▸ **Work order**: Report the count of lines below in which the string "Status" occurs; include nothing else.

▸ **Input material**:
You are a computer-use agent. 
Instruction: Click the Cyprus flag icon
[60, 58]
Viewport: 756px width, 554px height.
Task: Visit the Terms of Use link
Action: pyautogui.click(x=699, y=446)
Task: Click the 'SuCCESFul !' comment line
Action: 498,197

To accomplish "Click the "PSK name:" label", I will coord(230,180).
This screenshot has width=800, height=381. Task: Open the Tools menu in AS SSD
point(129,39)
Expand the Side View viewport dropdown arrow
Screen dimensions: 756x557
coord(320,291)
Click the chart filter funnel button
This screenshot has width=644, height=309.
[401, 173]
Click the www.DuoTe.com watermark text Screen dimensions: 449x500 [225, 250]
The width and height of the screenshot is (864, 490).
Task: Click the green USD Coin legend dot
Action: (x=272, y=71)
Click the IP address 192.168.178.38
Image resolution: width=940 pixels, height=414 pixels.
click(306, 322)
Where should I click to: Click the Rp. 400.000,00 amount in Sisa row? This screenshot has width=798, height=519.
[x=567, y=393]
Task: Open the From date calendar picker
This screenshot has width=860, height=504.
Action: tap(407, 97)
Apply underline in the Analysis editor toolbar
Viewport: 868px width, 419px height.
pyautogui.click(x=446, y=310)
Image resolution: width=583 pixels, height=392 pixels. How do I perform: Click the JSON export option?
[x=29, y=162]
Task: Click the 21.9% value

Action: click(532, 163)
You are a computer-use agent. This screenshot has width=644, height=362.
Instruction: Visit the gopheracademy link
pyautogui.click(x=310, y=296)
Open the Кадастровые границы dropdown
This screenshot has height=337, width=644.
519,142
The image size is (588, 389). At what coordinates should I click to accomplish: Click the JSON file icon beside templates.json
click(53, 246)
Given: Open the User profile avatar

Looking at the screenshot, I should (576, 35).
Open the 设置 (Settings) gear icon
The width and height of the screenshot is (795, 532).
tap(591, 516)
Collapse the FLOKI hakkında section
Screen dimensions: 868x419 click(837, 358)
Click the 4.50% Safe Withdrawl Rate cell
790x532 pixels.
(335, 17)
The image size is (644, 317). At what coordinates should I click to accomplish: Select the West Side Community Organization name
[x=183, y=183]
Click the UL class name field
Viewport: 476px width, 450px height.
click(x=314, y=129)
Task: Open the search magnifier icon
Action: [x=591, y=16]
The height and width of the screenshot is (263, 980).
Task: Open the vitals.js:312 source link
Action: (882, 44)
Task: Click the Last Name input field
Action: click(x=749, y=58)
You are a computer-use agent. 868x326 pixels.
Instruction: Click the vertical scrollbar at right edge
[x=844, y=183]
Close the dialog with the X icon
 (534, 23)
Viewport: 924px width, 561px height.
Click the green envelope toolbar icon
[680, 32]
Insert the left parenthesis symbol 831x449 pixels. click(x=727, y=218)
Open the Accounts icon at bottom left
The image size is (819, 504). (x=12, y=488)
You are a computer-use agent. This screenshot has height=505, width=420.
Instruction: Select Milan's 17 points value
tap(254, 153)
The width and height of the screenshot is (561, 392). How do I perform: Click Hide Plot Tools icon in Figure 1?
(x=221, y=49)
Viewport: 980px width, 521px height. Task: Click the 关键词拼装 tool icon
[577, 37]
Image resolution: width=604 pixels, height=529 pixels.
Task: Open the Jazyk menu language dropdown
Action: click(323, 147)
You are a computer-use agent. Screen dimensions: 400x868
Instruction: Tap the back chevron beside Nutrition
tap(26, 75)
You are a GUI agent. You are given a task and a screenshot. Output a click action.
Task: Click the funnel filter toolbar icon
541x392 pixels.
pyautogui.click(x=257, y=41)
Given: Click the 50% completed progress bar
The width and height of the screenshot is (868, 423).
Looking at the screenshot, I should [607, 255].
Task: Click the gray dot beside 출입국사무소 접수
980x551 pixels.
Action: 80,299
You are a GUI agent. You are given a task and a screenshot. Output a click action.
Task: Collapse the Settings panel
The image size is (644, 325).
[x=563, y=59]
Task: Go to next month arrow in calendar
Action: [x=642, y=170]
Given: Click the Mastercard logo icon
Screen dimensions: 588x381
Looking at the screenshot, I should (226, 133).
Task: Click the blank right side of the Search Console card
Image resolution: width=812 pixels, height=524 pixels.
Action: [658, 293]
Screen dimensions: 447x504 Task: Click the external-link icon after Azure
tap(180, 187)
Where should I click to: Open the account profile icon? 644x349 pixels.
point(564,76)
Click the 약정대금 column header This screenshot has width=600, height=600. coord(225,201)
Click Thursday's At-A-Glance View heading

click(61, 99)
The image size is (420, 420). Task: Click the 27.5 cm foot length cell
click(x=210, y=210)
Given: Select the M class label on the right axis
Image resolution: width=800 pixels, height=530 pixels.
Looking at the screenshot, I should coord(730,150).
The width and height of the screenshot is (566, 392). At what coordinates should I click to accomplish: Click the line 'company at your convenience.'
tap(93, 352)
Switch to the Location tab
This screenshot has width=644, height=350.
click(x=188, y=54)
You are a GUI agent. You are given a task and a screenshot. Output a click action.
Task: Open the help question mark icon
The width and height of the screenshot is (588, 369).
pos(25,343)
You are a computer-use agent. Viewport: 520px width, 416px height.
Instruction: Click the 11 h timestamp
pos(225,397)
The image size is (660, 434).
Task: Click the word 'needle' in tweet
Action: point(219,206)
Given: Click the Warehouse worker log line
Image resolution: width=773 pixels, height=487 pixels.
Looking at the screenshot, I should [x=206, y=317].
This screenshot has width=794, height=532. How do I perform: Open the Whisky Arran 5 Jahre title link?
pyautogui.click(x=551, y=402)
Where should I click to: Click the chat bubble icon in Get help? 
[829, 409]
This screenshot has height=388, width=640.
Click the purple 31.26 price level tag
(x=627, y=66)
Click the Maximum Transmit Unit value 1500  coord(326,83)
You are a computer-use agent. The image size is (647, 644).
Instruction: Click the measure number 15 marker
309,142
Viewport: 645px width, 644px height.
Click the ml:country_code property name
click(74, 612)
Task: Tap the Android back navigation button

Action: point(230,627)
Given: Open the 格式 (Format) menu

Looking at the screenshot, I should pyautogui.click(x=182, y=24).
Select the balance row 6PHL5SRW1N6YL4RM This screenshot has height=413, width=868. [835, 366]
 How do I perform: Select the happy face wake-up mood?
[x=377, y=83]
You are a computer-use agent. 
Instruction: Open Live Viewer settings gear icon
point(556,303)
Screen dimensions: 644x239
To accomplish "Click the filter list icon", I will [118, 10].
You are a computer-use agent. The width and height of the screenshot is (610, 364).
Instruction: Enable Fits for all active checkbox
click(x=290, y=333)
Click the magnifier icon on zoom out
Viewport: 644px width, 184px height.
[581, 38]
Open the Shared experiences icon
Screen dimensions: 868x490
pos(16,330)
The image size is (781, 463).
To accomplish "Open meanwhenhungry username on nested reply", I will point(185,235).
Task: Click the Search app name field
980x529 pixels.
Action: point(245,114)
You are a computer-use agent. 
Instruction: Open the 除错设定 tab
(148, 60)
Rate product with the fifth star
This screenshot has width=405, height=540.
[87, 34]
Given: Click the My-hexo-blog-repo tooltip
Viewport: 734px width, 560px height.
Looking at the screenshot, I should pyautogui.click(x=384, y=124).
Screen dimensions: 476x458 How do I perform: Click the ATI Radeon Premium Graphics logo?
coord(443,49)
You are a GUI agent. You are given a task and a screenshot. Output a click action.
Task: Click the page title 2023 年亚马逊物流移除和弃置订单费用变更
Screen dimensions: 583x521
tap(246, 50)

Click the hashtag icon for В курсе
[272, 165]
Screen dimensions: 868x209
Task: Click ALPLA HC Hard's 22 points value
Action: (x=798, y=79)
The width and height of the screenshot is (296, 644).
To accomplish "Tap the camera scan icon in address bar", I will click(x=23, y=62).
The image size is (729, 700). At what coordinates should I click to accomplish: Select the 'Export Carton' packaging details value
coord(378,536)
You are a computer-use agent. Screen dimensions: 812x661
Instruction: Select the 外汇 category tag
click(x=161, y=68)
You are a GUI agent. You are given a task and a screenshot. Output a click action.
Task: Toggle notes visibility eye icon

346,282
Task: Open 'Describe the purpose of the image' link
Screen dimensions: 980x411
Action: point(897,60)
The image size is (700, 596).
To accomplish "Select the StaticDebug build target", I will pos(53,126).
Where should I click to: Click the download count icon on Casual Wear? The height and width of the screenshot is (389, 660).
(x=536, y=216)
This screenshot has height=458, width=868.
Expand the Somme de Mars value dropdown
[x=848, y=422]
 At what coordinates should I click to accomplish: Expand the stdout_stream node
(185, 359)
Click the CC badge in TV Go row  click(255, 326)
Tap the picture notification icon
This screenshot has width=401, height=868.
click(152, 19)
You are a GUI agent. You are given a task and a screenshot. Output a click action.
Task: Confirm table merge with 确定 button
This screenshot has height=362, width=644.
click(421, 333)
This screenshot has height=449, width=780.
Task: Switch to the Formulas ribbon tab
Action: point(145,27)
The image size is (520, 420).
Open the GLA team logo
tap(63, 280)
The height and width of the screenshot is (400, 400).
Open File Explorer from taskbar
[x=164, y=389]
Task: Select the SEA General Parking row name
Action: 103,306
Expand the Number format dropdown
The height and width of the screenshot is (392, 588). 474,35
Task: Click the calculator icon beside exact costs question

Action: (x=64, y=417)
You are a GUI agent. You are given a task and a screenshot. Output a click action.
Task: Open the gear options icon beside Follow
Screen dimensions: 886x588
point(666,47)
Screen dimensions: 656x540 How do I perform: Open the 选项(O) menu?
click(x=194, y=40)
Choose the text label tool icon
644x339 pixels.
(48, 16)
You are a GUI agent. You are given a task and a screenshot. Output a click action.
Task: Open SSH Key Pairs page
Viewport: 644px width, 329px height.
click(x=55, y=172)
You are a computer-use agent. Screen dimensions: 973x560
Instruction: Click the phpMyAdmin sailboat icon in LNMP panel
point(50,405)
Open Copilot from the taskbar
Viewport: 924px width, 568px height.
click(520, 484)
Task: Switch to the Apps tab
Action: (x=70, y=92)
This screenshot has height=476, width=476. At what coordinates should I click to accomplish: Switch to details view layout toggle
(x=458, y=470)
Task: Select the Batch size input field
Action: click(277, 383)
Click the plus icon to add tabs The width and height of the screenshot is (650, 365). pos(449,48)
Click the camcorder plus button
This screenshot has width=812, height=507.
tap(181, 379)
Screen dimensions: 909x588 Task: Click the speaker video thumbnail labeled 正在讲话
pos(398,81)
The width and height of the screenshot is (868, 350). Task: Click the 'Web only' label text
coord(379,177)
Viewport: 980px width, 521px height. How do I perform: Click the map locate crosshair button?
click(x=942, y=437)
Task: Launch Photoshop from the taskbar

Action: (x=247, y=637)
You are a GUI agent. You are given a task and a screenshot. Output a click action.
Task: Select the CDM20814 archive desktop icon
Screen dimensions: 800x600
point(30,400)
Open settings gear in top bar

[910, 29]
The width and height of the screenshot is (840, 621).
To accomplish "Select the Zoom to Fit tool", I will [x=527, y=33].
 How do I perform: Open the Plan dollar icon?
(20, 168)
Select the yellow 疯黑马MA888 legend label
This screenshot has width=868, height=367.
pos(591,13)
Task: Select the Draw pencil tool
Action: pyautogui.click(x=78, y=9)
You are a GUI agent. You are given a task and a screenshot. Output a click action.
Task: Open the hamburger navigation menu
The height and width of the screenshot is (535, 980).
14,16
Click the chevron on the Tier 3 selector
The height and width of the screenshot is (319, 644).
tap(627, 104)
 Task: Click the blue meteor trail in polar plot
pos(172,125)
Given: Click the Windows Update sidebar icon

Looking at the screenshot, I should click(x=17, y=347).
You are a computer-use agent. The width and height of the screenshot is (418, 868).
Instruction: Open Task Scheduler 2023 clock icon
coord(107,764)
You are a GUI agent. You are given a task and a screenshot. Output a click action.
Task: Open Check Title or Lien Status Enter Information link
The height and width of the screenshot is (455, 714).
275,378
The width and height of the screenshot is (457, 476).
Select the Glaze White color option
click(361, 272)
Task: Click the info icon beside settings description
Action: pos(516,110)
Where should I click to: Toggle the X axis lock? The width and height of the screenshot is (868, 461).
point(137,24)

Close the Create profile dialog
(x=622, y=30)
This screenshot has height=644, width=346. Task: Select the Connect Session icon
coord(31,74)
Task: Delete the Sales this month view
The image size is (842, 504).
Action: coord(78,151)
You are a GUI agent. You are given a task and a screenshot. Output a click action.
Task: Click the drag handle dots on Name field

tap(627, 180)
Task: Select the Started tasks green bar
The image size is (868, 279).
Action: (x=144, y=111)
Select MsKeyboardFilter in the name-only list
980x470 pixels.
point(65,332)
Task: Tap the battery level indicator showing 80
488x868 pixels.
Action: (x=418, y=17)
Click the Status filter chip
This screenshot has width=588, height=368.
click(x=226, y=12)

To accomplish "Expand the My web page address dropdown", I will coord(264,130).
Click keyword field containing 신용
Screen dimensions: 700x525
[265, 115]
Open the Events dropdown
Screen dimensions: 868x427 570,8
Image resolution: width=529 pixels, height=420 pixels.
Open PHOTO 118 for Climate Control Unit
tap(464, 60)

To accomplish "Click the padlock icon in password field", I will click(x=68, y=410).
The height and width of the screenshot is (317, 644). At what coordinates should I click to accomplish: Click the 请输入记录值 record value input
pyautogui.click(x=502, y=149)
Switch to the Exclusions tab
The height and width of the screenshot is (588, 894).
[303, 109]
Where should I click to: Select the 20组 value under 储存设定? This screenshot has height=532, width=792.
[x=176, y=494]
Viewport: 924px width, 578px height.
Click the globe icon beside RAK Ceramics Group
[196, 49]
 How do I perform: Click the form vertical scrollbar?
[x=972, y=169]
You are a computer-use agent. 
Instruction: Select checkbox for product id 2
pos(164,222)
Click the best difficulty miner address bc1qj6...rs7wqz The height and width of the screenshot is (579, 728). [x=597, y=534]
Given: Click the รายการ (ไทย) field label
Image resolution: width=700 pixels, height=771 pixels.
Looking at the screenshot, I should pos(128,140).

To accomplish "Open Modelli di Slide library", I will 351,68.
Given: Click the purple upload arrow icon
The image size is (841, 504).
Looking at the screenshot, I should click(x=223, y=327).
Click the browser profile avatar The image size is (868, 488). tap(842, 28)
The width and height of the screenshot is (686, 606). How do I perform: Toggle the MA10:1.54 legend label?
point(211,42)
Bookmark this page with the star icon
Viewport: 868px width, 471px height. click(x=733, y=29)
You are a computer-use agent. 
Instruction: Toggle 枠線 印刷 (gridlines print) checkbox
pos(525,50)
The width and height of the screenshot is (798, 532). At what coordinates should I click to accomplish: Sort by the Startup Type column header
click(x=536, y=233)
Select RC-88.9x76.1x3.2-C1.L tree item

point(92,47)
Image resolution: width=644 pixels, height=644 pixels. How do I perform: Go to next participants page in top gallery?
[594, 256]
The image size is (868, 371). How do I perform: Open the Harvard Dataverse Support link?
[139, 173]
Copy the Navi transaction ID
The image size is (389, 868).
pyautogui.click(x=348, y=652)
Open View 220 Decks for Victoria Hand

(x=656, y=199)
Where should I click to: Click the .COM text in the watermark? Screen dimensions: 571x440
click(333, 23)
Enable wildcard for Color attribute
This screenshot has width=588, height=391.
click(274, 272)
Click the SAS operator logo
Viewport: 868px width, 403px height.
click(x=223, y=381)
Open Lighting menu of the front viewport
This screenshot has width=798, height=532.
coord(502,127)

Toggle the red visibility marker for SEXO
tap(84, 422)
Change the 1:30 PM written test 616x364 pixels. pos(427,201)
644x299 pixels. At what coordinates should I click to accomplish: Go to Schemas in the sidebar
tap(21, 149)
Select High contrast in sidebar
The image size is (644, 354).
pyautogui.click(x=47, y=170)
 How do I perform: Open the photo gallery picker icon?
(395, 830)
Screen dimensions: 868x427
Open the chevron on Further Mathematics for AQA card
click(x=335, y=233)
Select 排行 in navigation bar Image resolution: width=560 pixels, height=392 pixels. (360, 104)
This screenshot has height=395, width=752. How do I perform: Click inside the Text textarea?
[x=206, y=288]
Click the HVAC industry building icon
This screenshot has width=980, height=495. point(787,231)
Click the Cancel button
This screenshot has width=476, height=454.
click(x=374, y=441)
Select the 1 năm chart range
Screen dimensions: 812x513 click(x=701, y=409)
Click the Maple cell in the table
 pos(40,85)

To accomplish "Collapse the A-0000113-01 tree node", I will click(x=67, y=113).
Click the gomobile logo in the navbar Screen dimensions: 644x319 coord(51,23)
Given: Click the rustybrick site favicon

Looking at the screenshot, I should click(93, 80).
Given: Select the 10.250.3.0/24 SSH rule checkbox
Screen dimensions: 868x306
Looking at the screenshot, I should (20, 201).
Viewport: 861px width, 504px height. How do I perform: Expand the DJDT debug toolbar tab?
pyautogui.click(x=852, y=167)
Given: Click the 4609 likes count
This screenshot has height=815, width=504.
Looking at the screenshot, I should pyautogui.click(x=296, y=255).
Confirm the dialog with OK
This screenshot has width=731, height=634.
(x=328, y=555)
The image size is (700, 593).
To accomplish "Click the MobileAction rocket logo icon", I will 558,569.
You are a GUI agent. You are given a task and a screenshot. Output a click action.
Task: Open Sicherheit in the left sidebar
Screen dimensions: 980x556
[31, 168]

▸ **Reply**: 2